The wife’s lawyer, Anil Nag, argued that a strict interpretation of the law on maintenance would deprive a woman judicially separated from her husband of any financial help. 

Noting that the purpose of Section 125 was to prevent destitution of women, the top court said: “One has to see the legislative intent behind the law. It is a beneficial legislation. The interpretation should be to support the cause of woman.”

The Bench’s ruling is in tune with earlier verdicts by two-judge Benches that consistently took a liberal view of the law on maintenance.

The order came on a petition by a man from Mandi in Himachal Pradesh employed with the Sashastra Seema Bal (SSB) who challenged an April 9, 2015 order of the HP High Court that upheld a sessions court’s direction dated June 12, 2012, asking him to pay Rs 3,000 a month to his ex-wife.

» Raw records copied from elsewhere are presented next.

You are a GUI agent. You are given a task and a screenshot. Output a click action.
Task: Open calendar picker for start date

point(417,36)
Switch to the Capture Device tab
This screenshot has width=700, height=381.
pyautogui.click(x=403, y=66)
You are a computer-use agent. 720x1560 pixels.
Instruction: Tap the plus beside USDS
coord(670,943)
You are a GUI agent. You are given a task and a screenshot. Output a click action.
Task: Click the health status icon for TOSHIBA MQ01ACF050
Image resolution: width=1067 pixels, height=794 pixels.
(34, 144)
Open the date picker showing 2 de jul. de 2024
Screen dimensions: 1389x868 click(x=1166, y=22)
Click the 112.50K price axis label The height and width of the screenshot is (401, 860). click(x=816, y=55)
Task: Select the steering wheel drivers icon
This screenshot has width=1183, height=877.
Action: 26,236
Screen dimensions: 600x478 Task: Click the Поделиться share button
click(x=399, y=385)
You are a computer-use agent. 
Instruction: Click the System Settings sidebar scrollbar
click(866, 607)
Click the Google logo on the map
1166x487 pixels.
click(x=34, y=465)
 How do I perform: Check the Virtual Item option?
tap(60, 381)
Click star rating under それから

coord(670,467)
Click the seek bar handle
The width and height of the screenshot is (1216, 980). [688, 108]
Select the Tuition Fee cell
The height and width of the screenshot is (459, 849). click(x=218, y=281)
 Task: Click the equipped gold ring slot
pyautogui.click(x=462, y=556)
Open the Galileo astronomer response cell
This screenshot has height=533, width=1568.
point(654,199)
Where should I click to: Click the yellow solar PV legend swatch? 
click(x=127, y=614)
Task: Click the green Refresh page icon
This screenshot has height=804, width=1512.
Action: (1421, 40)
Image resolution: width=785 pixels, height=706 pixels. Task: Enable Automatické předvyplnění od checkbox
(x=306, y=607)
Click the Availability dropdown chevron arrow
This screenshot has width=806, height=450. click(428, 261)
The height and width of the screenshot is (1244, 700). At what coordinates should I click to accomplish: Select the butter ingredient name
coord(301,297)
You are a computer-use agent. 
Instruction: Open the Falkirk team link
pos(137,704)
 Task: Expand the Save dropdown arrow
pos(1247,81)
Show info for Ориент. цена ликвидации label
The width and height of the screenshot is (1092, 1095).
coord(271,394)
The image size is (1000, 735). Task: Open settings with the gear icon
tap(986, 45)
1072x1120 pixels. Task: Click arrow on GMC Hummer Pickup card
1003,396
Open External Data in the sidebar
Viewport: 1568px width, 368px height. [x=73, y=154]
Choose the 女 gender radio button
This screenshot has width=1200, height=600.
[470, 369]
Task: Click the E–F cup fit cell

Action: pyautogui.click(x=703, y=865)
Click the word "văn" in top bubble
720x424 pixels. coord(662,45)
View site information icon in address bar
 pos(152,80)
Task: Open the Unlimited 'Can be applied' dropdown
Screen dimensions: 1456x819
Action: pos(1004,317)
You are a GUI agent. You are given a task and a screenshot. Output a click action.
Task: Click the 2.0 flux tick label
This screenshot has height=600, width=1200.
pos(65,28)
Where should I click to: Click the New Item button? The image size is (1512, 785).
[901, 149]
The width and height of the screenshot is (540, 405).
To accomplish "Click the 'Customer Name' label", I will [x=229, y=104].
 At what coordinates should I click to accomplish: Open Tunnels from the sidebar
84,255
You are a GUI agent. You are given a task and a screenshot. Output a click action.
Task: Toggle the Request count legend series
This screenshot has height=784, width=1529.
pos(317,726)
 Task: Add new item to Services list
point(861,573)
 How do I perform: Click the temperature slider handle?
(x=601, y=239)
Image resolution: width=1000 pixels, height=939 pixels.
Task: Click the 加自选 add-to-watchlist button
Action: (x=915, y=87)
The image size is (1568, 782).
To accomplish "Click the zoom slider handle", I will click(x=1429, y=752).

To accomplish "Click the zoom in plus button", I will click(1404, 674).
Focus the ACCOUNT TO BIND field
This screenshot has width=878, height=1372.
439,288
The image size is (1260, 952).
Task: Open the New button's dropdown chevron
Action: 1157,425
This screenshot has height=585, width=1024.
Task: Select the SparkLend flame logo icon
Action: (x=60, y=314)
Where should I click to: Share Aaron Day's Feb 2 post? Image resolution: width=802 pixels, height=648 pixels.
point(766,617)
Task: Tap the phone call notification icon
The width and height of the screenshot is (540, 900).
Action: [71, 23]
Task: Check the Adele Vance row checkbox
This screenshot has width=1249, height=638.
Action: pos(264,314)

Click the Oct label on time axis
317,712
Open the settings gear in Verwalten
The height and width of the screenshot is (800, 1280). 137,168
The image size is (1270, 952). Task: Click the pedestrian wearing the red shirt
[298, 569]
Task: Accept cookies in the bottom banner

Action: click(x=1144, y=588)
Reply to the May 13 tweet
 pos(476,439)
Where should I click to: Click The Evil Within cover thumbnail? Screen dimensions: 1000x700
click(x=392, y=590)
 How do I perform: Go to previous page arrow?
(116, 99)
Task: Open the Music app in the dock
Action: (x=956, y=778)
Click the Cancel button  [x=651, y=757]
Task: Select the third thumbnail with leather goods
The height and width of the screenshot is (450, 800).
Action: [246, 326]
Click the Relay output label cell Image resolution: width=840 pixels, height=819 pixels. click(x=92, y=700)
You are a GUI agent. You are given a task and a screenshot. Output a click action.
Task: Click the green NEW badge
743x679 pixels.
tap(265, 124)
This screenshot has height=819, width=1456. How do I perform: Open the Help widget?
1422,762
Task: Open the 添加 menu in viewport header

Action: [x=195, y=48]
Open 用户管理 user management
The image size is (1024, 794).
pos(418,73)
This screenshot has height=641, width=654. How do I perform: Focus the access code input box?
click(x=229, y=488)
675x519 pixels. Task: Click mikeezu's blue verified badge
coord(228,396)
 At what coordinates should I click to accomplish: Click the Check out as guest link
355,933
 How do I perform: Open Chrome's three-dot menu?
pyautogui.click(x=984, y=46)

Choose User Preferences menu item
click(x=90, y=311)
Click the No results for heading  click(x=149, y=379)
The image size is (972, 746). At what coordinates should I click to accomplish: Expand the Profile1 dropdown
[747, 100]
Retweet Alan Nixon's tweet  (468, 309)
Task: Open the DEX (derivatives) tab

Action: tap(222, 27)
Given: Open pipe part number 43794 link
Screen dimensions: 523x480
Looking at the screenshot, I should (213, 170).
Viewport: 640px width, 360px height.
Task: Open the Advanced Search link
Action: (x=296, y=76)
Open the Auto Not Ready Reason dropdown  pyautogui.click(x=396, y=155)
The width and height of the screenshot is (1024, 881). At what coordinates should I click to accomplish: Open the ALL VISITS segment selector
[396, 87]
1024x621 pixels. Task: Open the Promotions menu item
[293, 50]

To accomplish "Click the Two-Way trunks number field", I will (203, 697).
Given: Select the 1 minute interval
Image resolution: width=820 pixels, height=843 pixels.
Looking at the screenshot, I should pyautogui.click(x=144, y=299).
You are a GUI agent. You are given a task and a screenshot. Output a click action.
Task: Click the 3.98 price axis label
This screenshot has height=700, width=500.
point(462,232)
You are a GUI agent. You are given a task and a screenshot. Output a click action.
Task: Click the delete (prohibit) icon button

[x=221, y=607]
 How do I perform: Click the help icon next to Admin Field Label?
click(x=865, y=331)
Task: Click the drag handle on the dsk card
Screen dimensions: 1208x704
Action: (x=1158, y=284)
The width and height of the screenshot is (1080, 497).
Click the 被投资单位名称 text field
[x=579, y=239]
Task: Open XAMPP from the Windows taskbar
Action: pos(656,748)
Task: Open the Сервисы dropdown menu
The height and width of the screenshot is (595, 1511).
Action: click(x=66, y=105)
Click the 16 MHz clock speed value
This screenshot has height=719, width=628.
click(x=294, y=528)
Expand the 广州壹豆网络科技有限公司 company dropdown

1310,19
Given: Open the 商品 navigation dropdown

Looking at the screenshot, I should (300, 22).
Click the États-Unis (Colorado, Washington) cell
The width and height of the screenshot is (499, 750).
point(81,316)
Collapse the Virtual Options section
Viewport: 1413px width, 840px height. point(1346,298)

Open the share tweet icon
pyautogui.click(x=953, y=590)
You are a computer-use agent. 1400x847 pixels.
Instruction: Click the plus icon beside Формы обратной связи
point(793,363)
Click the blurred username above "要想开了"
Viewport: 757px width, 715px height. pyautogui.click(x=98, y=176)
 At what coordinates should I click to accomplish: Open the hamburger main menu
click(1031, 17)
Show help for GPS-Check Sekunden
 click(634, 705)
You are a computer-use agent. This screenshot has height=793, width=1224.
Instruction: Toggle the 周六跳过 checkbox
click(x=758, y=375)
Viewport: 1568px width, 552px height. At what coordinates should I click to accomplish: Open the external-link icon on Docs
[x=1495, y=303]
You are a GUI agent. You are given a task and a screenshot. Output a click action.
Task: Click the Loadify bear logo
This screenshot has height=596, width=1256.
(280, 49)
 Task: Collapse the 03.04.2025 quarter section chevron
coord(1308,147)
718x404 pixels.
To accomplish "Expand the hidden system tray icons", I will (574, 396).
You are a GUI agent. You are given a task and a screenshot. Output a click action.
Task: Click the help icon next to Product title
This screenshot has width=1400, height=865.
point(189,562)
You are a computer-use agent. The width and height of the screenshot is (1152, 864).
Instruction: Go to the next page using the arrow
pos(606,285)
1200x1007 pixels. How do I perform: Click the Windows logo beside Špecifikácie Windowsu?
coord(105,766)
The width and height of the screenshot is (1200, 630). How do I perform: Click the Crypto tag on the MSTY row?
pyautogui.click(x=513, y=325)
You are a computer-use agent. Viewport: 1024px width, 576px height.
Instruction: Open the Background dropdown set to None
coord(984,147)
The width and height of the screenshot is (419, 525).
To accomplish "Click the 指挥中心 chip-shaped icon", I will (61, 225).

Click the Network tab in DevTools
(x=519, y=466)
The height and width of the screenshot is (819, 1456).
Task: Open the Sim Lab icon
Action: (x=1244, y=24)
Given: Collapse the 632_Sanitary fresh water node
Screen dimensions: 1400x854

The woman had left the matrimonial home on her own volition and there was no neglect on part of the husband. It was on this basis that he obtained a decree of divorce on September 4, 2008, after proving his wife had deserted him. Initially, he was ordered to pay a monthly maintenance of Rs 1,000, which was later enhanced to Rs 3,000 by the Mandi Sessions Court.

Citing Section 125(4) and (5) of CrPC, the husband — who has remarried and has two children — contended that if a woman was not entitled to financial assistance from husband during subsistence of marriage then how could she claim it after divorce.